TAIPEI (Taiwan News) — The U.S.'s Public Broadcasting Service (PBS) published a video to its website on Wednesday (April 1) explaining how Taiwan's precautions since the early stages of the Wuhan coronavirus (COVID-19) outbreak saved it from being one of the most gravely affected countries.
The video followed Anna Lee, a Taiwanese who flew back home from the U.K. as the outbreak of the coronavirus spread in Britain. "If [Prime Minister Boris Johnson] is not even helping his own citizens, why would he help a foreigner like me?" She asked.
Upon arriving in Taiwan, Lee was immediately required to test for the coronavirus and file her information at the airport, including whether she had experienced any virus symptoms. All the data was uploaded to the central system of Taiwan's Centers for Disease Control (CDC) for further tracking.
Before Lee could leave the airport, she had to make sure she was registered in the CDC online database and could successfully receive the text messages from the CDC — this is how the Taiwanese government makes sure everyone carries out their 14-day home quarantine. Lee then rode a special government-provided taxi home, as she was not allowed to take any public transportation.
All these measures have so far successfully contained the coronavirus outbreak in Taiwan, even though the island nation lies just off China's southeastern shore and was predicted to have the second-highest number of confirmed cases by Johns Hopkins University, PBS reported.
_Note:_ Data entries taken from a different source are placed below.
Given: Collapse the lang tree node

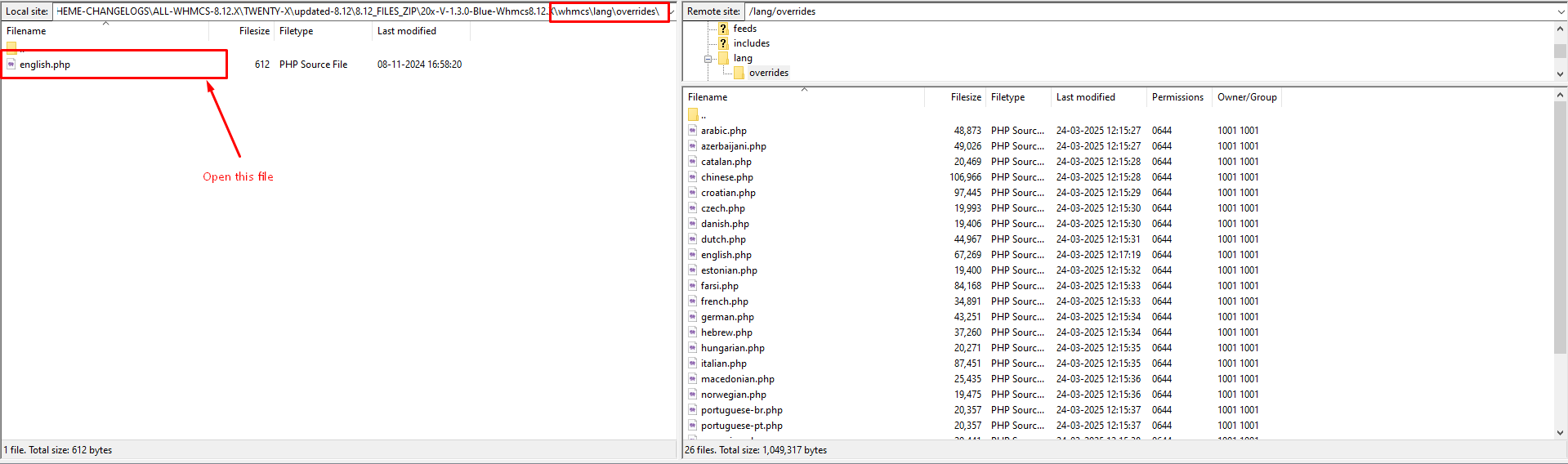Looking at the screenshot, I should coord(708,59).
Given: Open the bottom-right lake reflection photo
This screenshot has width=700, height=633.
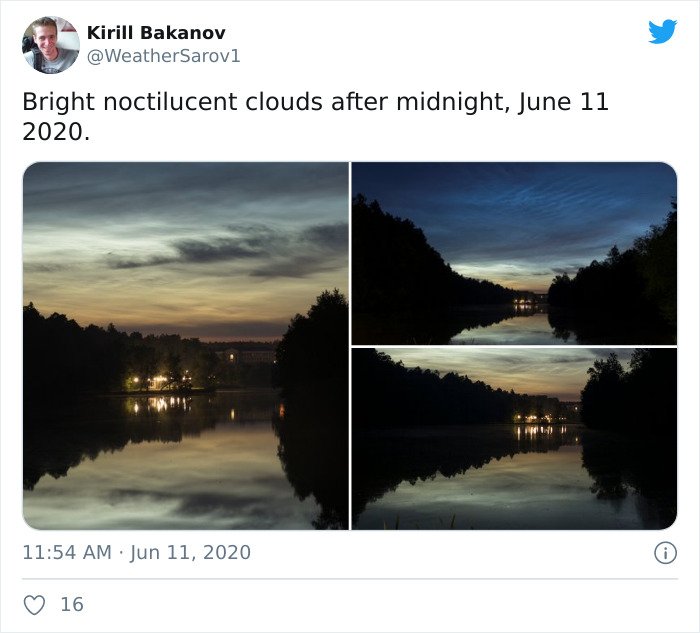Looking at the screenshot, I should (x=514, y=439).
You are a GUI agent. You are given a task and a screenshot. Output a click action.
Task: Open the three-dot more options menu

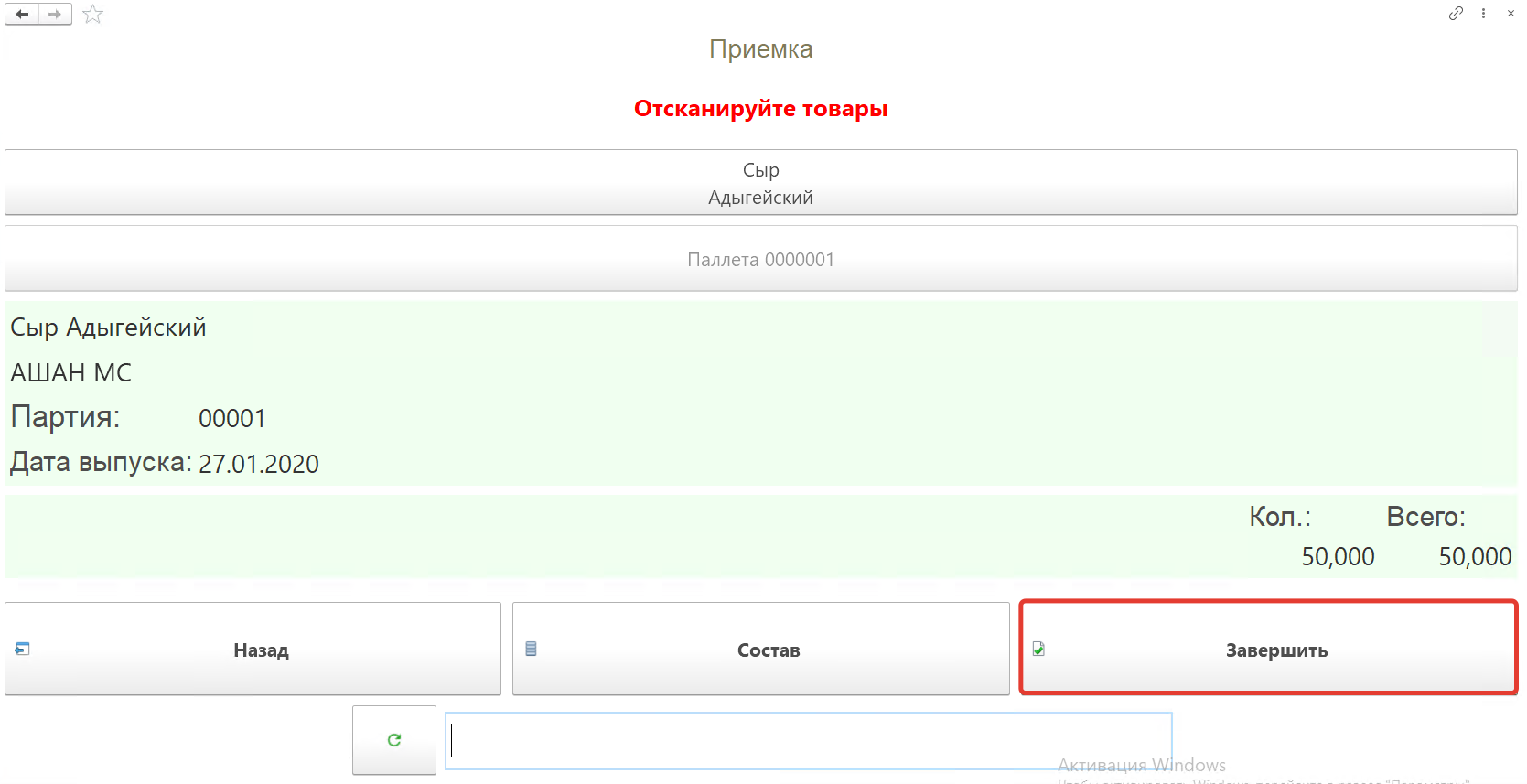tap(1483, 13)
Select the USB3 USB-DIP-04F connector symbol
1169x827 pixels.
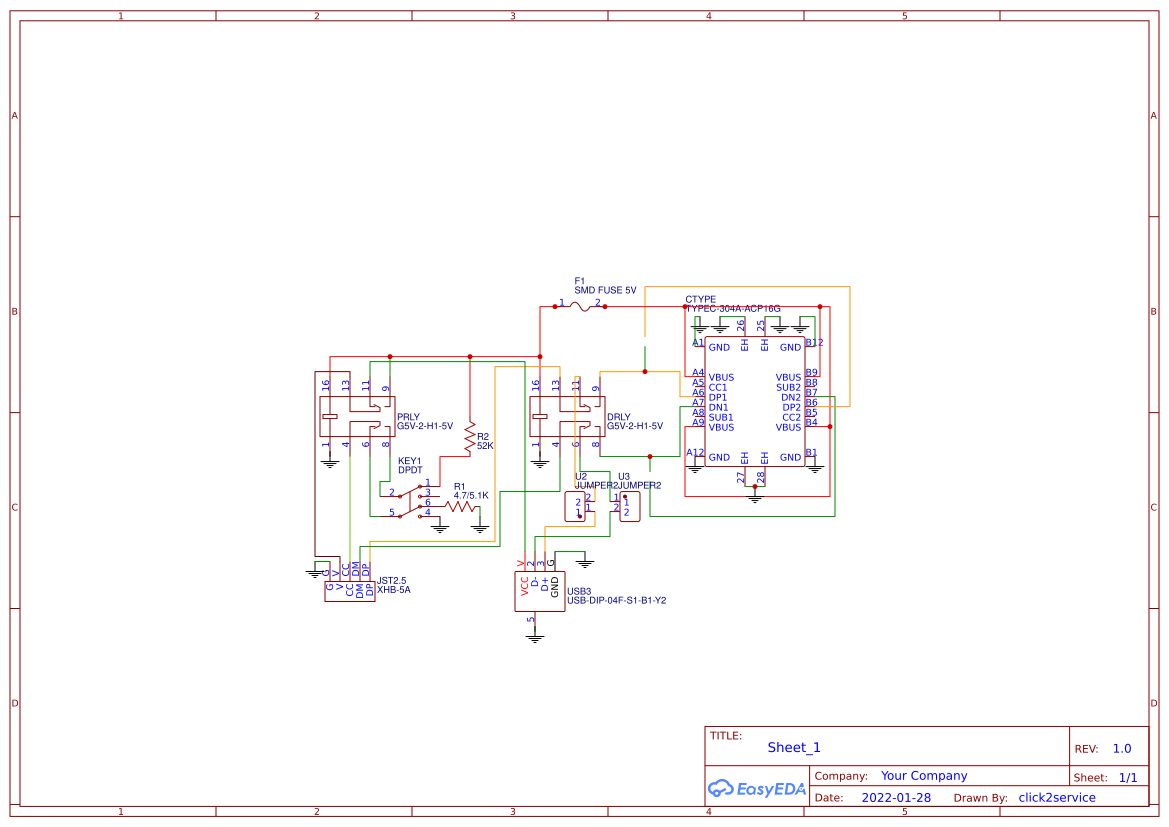pyautogui.click(x=540, y=590)
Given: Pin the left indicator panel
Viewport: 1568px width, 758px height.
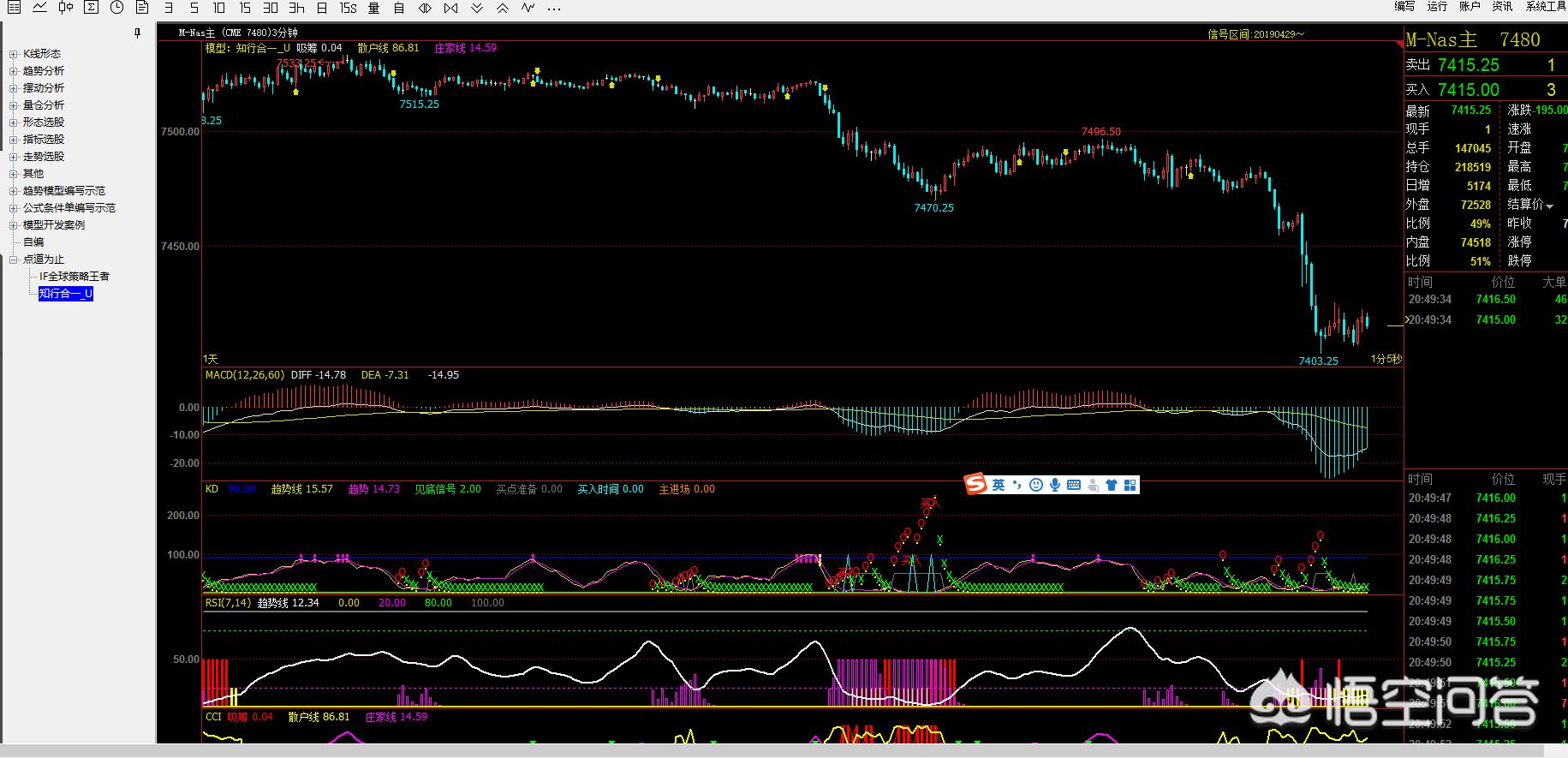Looking at the screenshot, I should click(x=137, y=33).
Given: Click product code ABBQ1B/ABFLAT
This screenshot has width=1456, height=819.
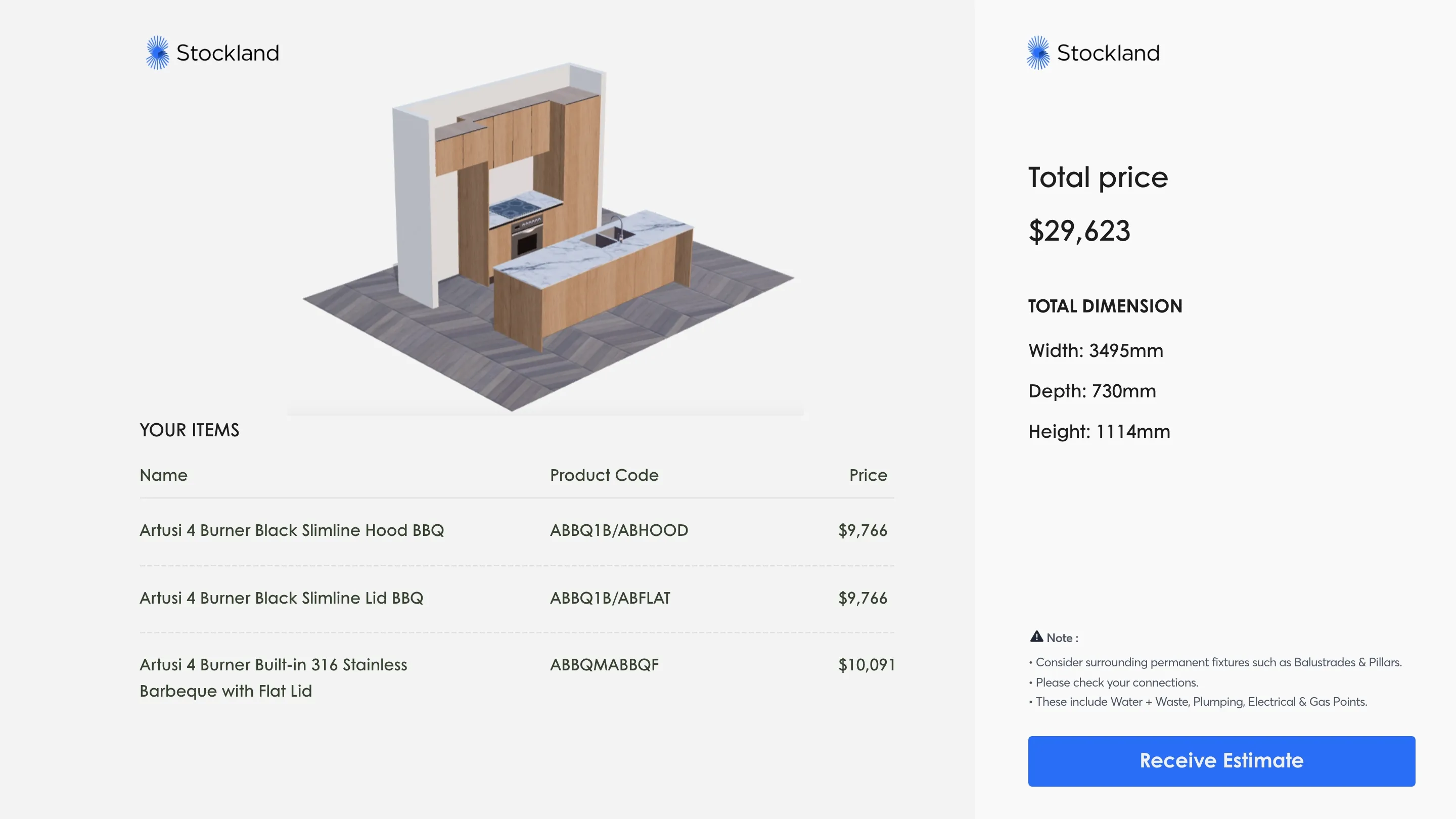Looking at the screenshot, I should coord(610,598).
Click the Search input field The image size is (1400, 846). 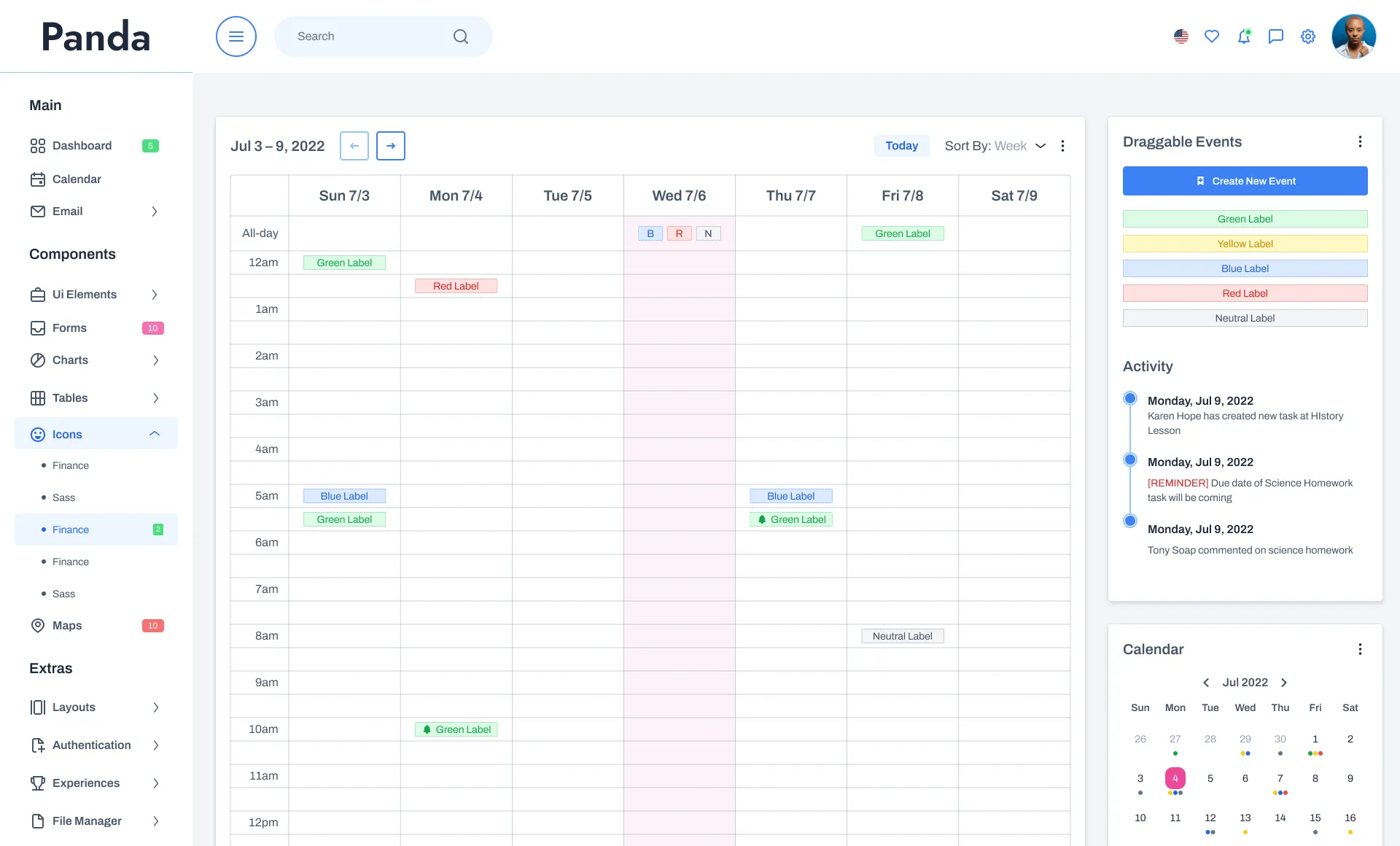[365, 36]
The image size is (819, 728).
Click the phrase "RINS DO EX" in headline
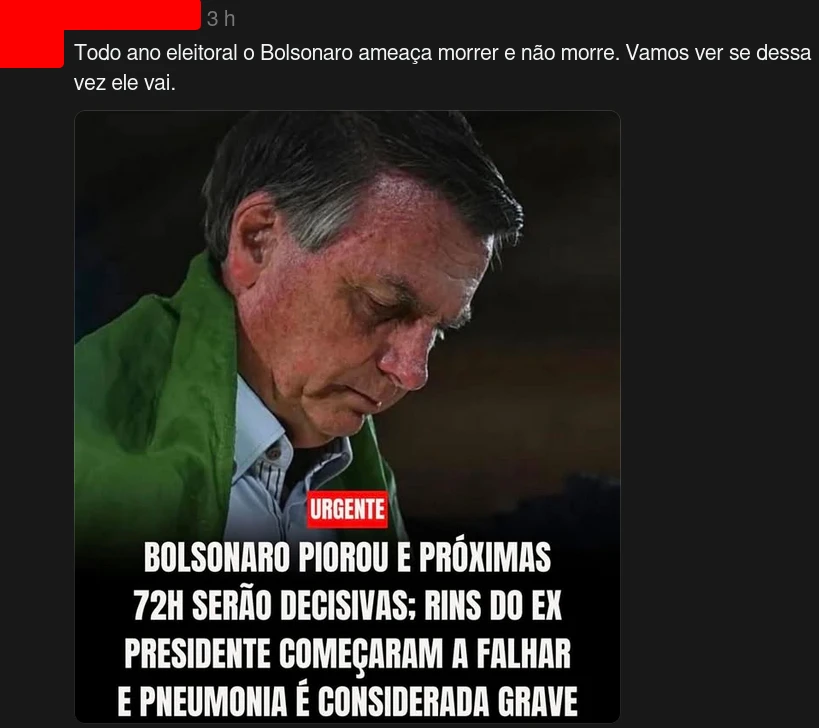tap(493, 606)
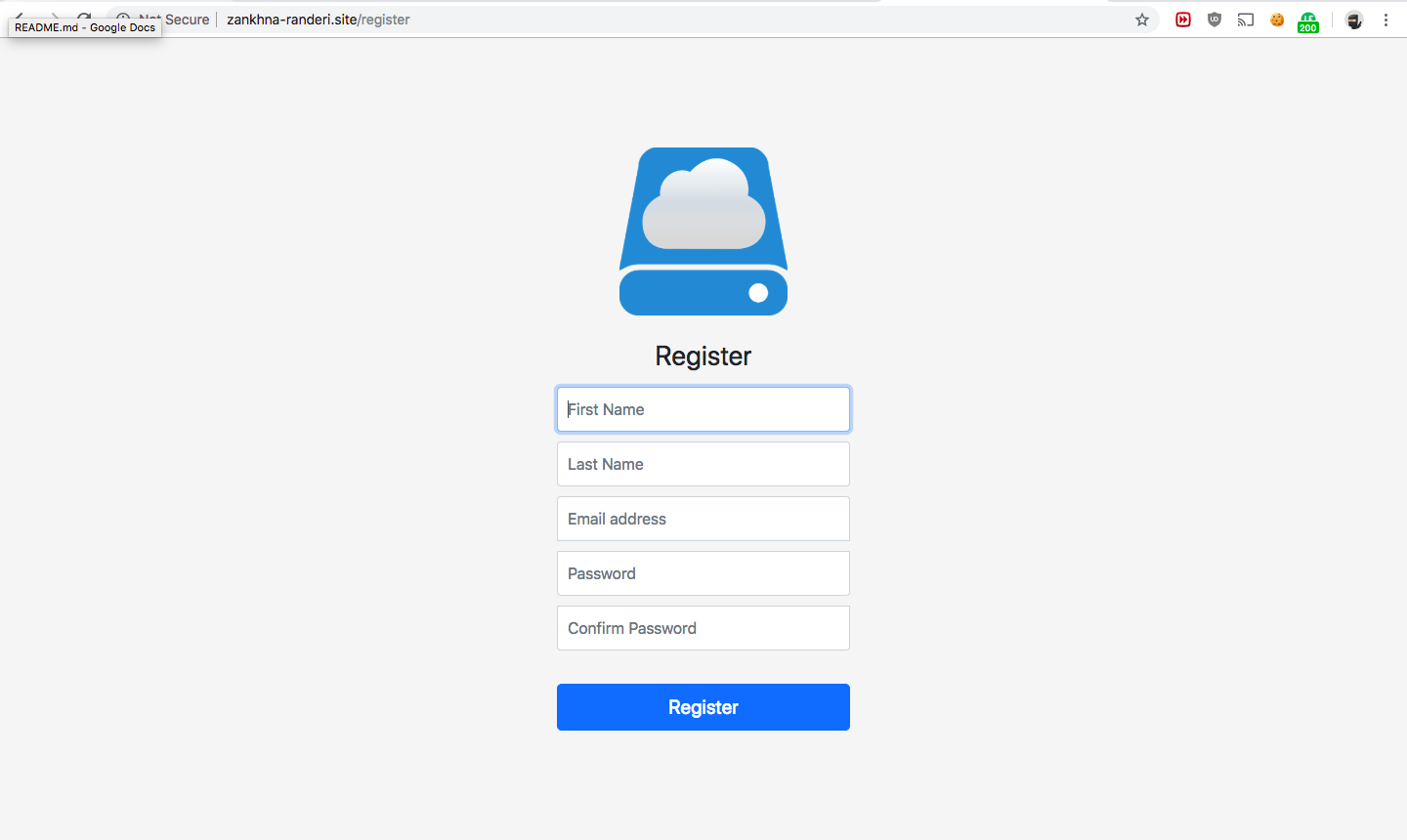This screenshot has height=840, width=1407.
Task: Bookmark this page via the star icon
Action: (1141, 20)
"We sent two doctors to Wuhan from the Taiwan CDC once we picked up some signals of a strange outbreak there on social media," Steve Kuo (郭旭崧), former head of Taiwan CDC, stated, as he explained to PBS why Taiwan was able to prepare itself more efficiently than other countries. On January 20, Taiwan set up the Central Epidemic Command Center (CECC) to prevent the highly transmissible virus from devastating the island country.
As of April 2, Taiwan has 339 confirmed cases, and the government has pledged to donate 10 million surgical masks to other countries affected by the coronavirus, including 2 million masks to the U.S., in addition to the weekly 100,000-mask donation promised by Taiwan earlier.